* What to do *
The answer must be every line of the data that holds the word "text".
--- Data provided Enclosed Below ---
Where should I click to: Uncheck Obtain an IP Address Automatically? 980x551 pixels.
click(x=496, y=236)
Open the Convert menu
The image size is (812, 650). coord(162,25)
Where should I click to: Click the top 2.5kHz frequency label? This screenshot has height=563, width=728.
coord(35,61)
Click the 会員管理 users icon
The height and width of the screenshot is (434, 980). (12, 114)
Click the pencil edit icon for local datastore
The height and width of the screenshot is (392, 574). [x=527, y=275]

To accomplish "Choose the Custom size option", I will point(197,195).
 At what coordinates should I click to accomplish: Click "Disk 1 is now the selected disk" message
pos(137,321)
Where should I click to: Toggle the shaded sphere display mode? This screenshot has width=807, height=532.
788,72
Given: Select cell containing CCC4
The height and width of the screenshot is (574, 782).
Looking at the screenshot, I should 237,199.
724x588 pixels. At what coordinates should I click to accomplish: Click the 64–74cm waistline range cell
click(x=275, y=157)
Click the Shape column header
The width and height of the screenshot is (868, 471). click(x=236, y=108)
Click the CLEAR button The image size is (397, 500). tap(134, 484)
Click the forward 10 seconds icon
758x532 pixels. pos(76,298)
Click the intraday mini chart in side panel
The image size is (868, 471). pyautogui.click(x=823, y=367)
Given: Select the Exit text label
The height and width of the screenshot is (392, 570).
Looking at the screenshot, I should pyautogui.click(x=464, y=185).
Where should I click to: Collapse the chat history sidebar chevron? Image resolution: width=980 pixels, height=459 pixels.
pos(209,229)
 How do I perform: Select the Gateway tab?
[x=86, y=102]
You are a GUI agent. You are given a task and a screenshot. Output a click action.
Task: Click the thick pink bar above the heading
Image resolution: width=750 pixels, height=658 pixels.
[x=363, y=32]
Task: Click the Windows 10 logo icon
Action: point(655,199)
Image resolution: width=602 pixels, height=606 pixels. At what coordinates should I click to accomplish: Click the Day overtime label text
--- End of Enclosed Data provided ---
* Solution to this exercise *
Given: Select the Exit text label
Image resolution: width=602 pixels, height=606 pixels. At what coordinates should I click to accomplish: Click the Day overtime label text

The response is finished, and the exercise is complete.